WHAT THE TASK REQUIRES »
Below are records; extract exactly the lines from the one containing "Screen dimensions: 1536x696" through the last, both included, and keep the pictures out.

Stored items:
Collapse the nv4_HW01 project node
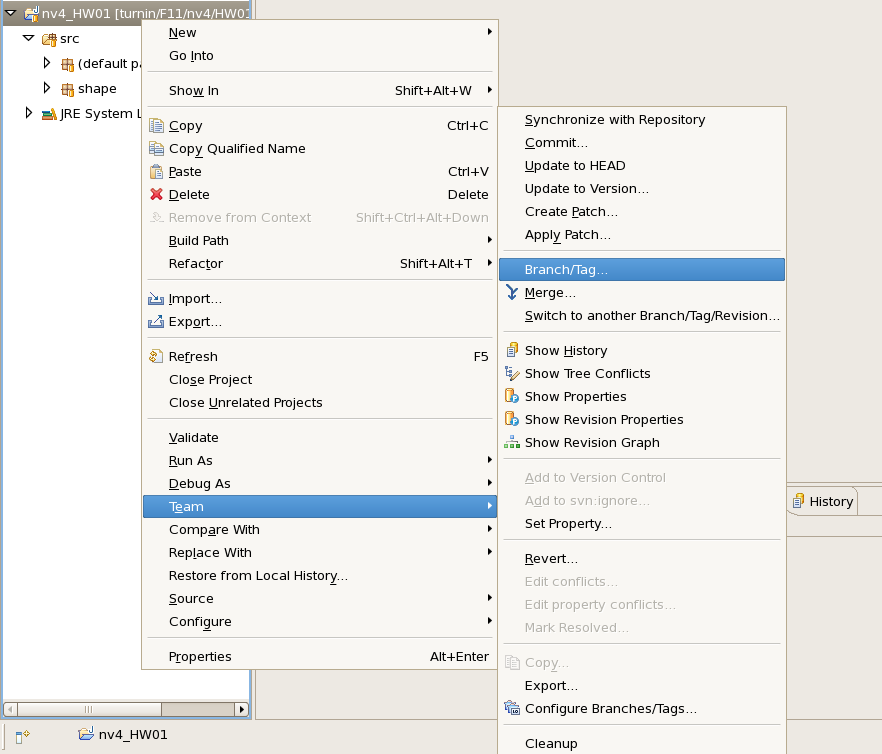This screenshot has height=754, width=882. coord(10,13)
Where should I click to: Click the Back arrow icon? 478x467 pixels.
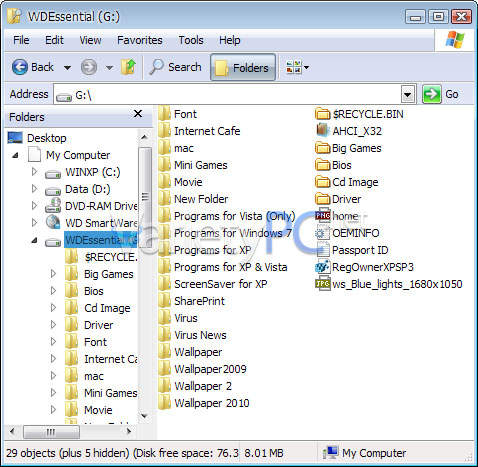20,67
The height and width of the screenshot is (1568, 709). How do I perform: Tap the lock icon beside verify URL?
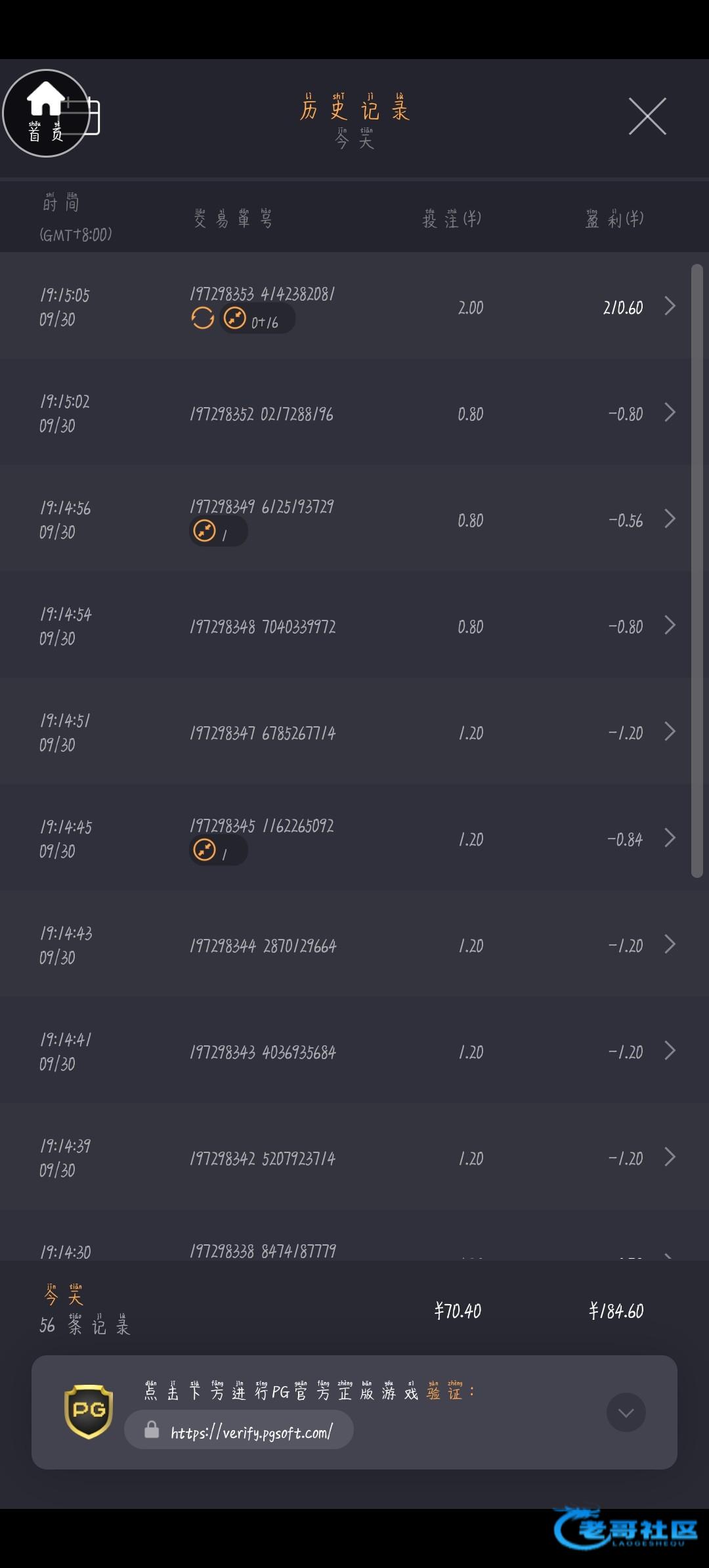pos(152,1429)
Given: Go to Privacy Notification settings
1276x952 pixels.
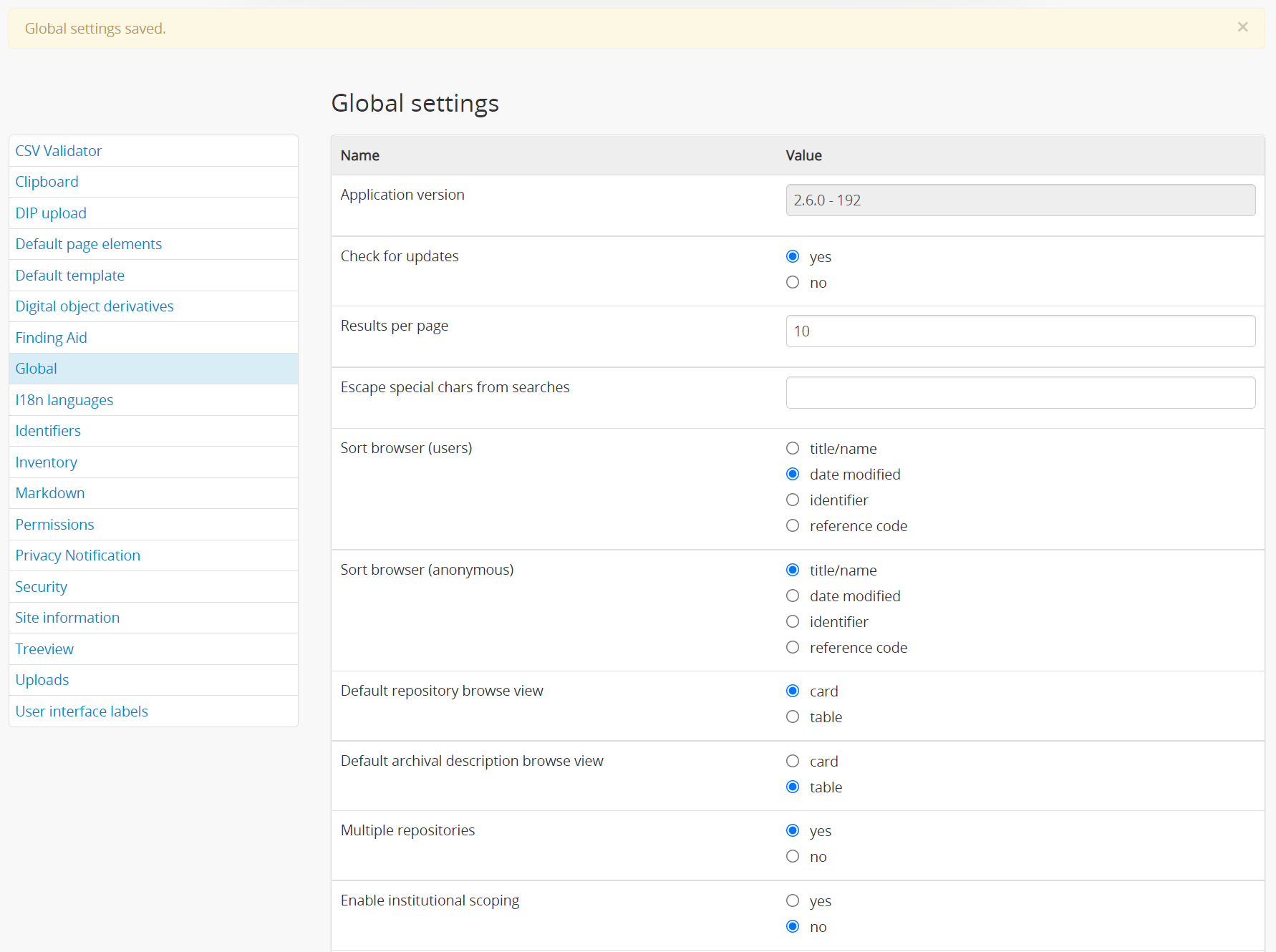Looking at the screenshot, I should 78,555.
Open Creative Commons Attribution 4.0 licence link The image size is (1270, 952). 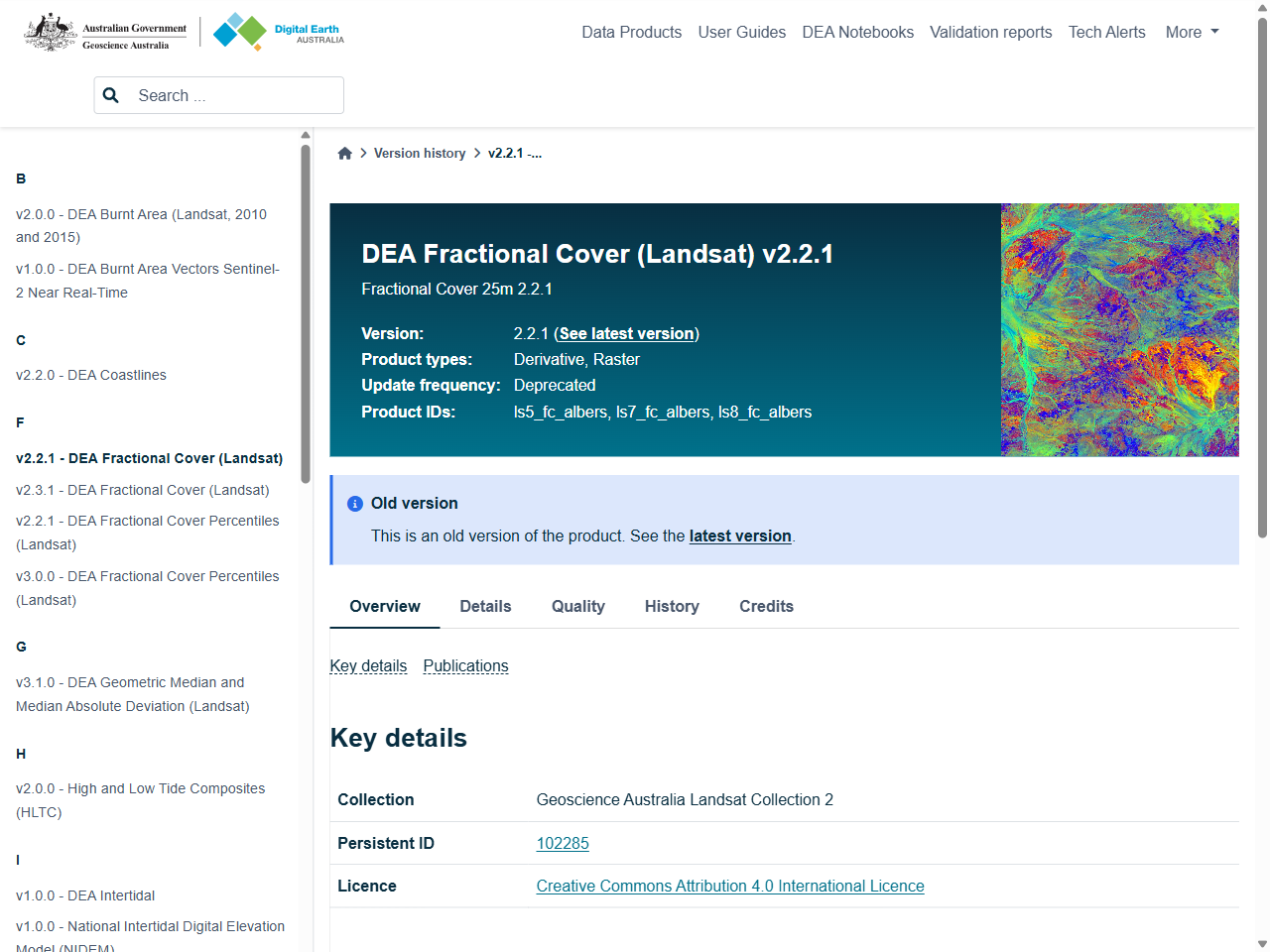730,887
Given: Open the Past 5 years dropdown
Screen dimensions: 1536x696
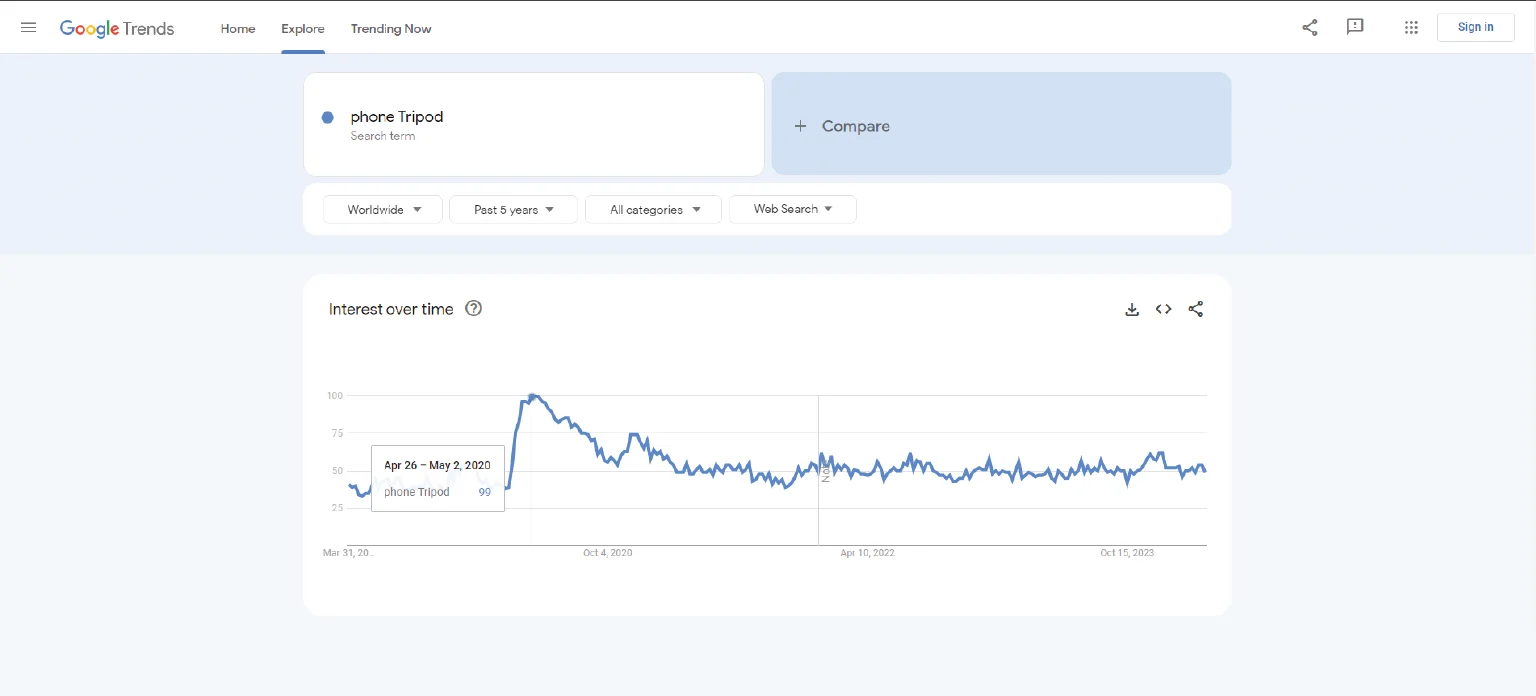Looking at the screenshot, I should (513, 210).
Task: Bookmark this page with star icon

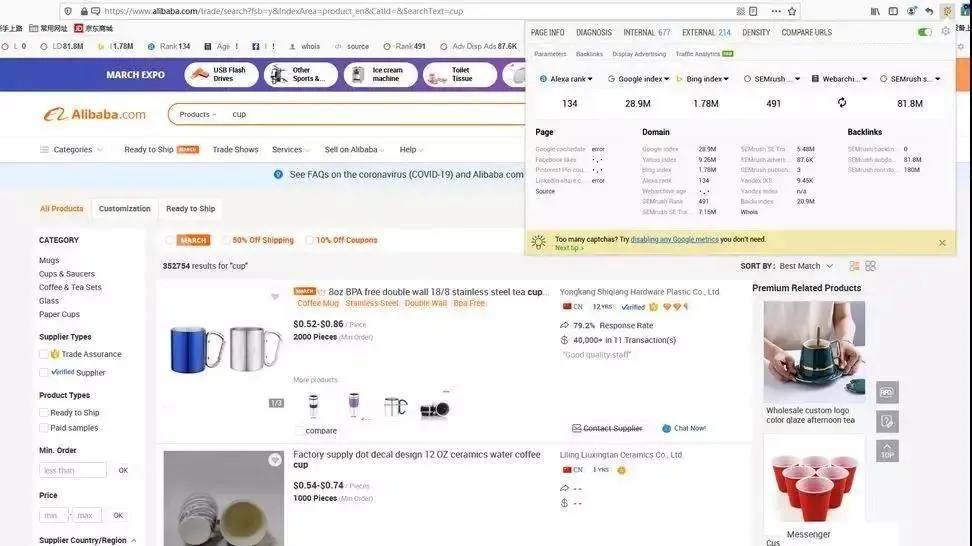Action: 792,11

TASK RESULT »
Screen dimensions: 1536x696
Looking at the screenshot, I should (513, 210).
Task: Bookmark this page with star icon

Action: 792,11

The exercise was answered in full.